Lo que has sido siempre no lo has sido nunca dónde no te han(s) conocido.
Creo hacerme adicta a esto de volar. Aunque espero que nunca a abandonar. Sigo sin conseguir que la balanza se equilibre. Aun así, cada día soporto más mis propias verdades, mis propias sentencias... de soledad.


Hago cálculos de tiempo. Evalúo el ambiente y respiro, a veces acabo con dolor de garganta y las cuerdas vocales se asfixian. Otras el corazón decide seguir latiendo aunque sangre ya no fluya, porque el Pulso estricto llama al aire niñato egoísta. "Lo tienes todo y aún así continuas haciendo remolinos en el mismo callejón sin salida, dónde respirarte se hace imposible. Polvo". Esta espiral de autodestrucción y odio concentrado. Por esta carretera no se va a ningún sitio bueno, viejo amigo.

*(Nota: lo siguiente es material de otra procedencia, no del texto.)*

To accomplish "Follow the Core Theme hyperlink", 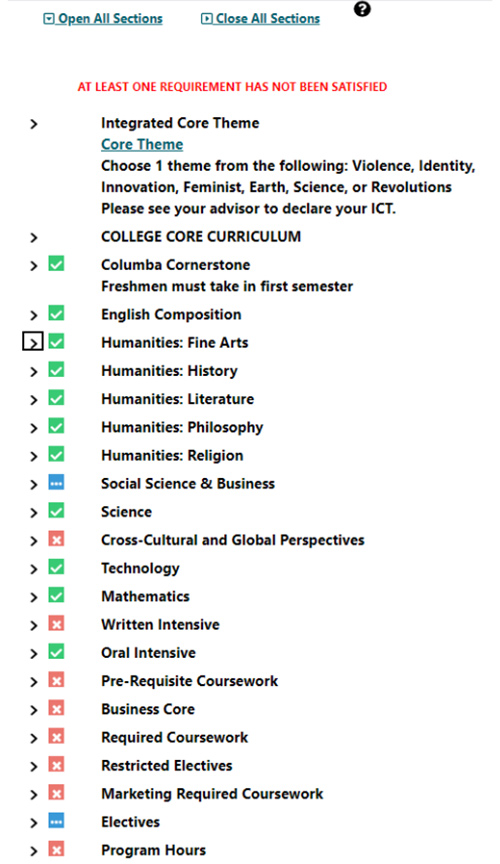I will [x=142, y=144].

Al final los Juernes eran reales.
Estoy bien, ¿sabes? Después de las decepciones y el calor que abrasa autestima y reproduce ansias de lo imposible; llega lo esperado mejor de lo pensado. ¿Pensar? A que sabrán mis labios... Pienso. ¿A que olerán mis entrañas heladas por la falta de ternura que de madrugada siguen implorando aunque la tierra las sepulte? No soy ningún ángel, mis soñadores.

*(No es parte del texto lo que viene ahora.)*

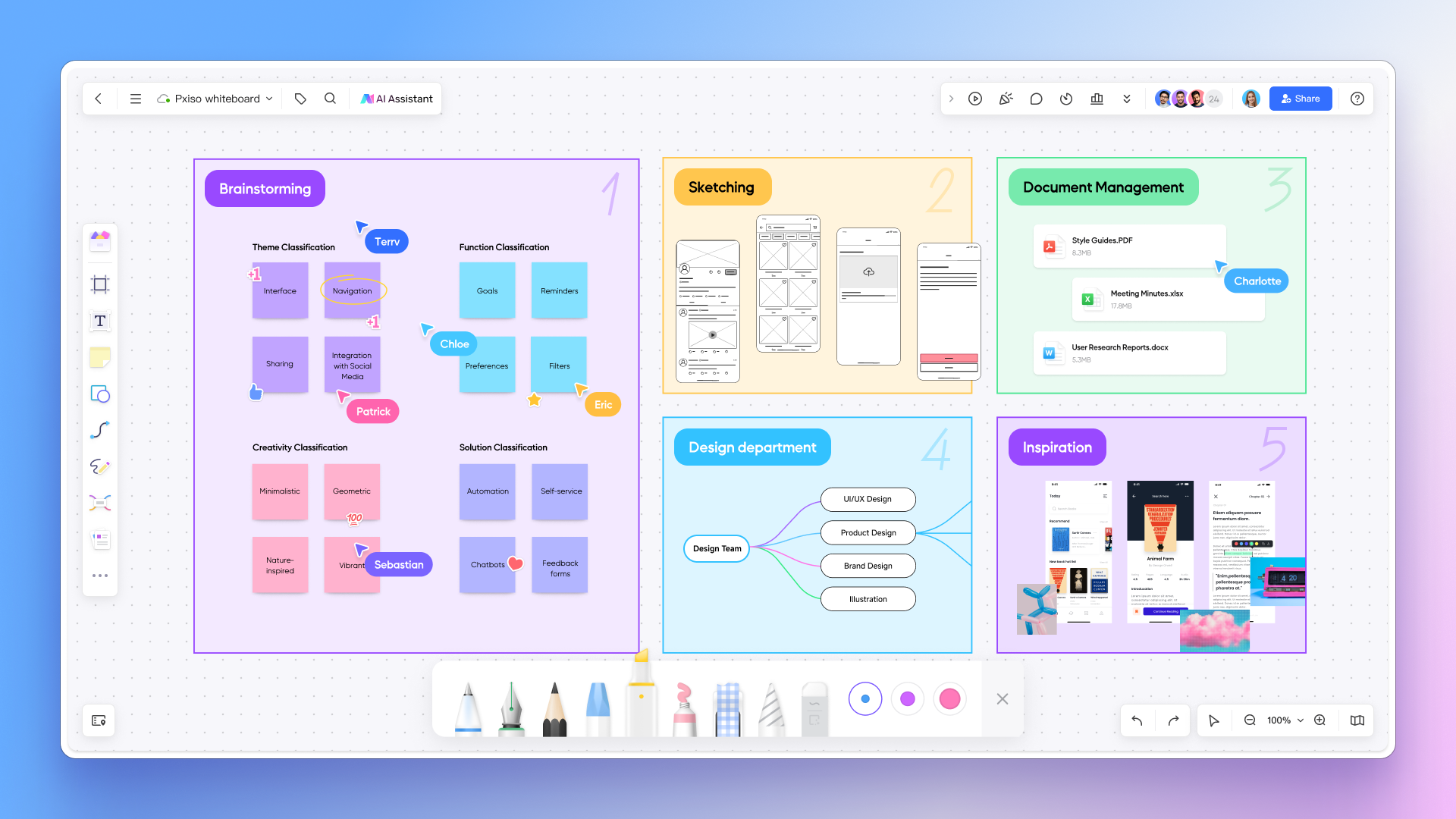Select the purple color swatch
Screen dimensions: 1456x819
click(907, 698)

No voy a salvar a nadie de algo a lo que no puedo ni salvarme a mi misma.
Quiero hacer cosas, quiero empezar a vivir... mejor... más... Sí, aquello que me propuse a principios de verano, pero es que ya se sabe... Lo único que es realidad en verano es el lago de mi mirada y la sal que resbala por mi piel.

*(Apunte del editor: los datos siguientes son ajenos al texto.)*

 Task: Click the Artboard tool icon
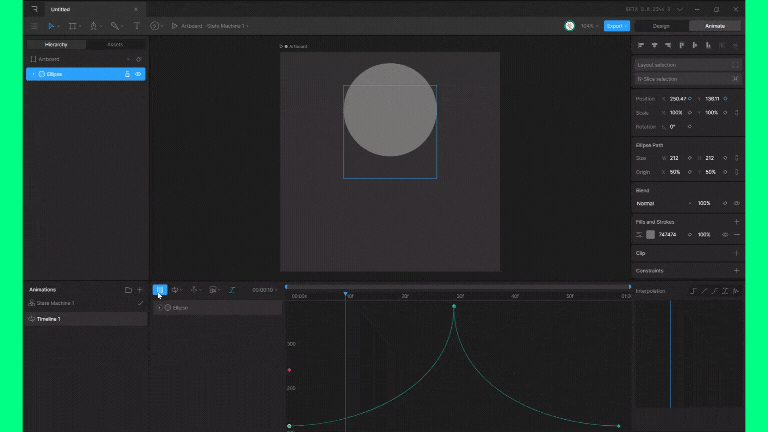(x=73, y=26)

Espero que eso de vivir -mejor- no sea otra de las cosas que no están echas para mi. Espero que, por lo menos, reciclen conmigo alguna de esas oportunidades no aprovechadas. Eso sí, que tenga algún cartel con luces de neón y con estrellas propias, para que sepa reconocer la señal
                                                           y así saltar
                                                                            todavía más alto
                                   hasta que solo puedan ver un único reflejo de mi
                                                       uno en el que la paz no solo inunde mi nombre
                               sino los límites de ese yo al que siempre pretendo llevarle mis cosechas
           y nunca está en casa cuando le busco.
                                                                       De su existencia sé, porque por debajo de su puerta
                                                                                      -aún- brilla algo.
                                                                                               Lo sé.